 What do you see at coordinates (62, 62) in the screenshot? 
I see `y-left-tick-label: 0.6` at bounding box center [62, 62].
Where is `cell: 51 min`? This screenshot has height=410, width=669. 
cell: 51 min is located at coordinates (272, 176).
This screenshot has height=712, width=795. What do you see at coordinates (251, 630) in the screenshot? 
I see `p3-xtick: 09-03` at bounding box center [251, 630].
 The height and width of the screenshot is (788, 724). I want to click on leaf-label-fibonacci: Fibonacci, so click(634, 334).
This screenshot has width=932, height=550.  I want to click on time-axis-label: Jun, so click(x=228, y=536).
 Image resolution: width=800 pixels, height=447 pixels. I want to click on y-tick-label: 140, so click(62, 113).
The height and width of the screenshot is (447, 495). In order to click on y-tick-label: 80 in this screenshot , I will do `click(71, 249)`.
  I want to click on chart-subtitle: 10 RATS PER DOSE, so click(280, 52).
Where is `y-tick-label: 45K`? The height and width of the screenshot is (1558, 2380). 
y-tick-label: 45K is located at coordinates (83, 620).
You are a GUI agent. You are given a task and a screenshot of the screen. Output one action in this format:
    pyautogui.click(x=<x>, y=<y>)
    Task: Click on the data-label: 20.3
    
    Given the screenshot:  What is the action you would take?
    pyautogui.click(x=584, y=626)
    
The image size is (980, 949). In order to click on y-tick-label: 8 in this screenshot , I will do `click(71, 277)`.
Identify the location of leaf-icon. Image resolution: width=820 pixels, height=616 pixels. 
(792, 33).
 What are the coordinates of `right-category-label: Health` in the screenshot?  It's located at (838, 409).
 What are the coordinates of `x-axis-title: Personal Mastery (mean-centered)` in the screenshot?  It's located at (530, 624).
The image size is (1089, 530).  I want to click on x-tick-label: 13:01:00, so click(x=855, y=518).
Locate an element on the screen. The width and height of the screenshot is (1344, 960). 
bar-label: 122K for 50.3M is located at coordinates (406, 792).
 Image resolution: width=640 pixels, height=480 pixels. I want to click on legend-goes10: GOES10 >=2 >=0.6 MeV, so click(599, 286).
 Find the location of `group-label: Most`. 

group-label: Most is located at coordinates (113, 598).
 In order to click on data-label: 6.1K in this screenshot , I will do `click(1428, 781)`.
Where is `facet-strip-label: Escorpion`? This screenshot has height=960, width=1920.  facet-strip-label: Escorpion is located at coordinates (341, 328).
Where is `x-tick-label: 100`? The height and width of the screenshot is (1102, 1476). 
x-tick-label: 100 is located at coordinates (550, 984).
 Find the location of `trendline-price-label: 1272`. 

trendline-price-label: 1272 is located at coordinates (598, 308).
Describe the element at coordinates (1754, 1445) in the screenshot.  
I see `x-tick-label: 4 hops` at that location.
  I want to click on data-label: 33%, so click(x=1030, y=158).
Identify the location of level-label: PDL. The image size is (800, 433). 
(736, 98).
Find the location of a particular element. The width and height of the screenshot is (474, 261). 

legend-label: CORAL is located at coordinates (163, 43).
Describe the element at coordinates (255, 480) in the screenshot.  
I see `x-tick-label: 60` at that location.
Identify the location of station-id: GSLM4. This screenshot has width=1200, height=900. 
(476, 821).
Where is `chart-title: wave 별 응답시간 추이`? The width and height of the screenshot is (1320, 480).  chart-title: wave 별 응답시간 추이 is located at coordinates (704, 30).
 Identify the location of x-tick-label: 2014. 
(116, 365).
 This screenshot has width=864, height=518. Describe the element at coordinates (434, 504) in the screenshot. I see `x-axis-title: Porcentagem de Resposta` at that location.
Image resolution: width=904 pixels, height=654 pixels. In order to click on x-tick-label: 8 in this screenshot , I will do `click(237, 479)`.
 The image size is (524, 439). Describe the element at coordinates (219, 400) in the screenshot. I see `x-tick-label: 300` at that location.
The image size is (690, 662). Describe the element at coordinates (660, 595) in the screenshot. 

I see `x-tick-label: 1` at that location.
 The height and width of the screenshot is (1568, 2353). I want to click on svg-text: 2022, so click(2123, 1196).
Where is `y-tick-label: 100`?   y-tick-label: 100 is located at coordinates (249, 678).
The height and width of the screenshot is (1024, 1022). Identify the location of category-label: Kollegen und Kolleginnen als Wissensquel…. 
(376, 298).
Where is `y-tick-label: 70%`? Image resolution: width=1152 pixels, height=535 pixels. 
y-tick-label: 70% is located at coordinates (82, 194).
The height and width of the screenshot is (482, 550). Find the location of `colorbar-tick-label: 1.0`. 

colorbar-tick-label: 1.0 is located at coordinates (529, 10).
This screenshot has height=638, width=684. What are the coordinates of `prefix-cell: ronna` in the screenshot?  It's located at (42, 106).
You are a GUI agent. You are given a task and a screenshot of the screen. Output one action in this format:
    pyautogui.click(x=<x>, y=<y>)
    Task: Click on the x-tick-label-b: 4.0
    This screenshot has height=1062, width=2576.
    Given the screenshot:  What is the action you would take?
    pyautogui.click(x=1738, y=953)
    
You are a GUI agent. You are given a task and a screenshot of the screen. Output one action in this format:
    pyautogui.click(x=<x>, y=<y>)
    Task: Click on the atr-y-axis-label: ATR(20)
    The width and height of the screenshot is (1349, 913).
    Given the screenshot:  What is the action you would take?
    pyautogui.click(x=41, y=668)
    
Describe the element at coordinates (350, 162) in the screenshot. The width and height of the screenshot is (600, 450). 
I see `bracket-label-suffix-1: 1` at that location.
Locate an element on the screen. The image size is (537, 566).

● ● ● ● ● ● ●

Work order -
Give the lines again, starting at the one that contains "The height and width of the screenshot is (1024, 1022)." and ending with the last line, with "GUI agent" replaced by "screen assistant" throughout and everything else unchanged.

Result of the task -
The height and width of the screenshot is (1024, 1022). Identify the location of category-label: Kollegen und Kolleginnen als Wissensquel…. 
(376, 298).
Where is `y-tick-label: 70%`? Image resolution: width=1152 pixels, height=535 pixels. 
y-tick-label: 70% is located at coordinates (82, 194).
The height and width of the screenshot is (482, 550). Find the location of `colorbar-tick-label: 1.0`. 

colorbar-tick-label: 1.0 is located at coordinates (529, 10).
This screenshot has height=638, width=684. What are the coordinates of `prefix-cell: ronna` in the screenshot?  It's located at (42, 106).
You are a screen assistant. You are given a task and a screenshot of the screen. Output one action in this format:
    pyautogui.click(x=<x>, y=<y>)
    Task: Click on the x-tick-label-b: 4.0
    This screenshot has height=1062, width=2576.
    Given the screenshot:  What is the action you would take?
    pyautogui.click(x=1738, y=953)
    
You are a screen assistant. You are given a task and a screenshot of the screen. Output one action in this format:
    pyautogui.click(x=<x>, y=<y>)
    Task: Click on the atr-y-axis-label: ATR(20)
    The width and height of the screenshot is (1349, 913).
    Given the screenshot:  What is the action you would take?
    pyautogui.click(x=41, y=668)
    
Describe the element at coordinates (350, 162) in the screenshot. The width and height of the screenshot is (600, 450). 
I see `bracket-label-suffix-1: 1` at that location.
Locate an element on the screen. The image size is (537, 566).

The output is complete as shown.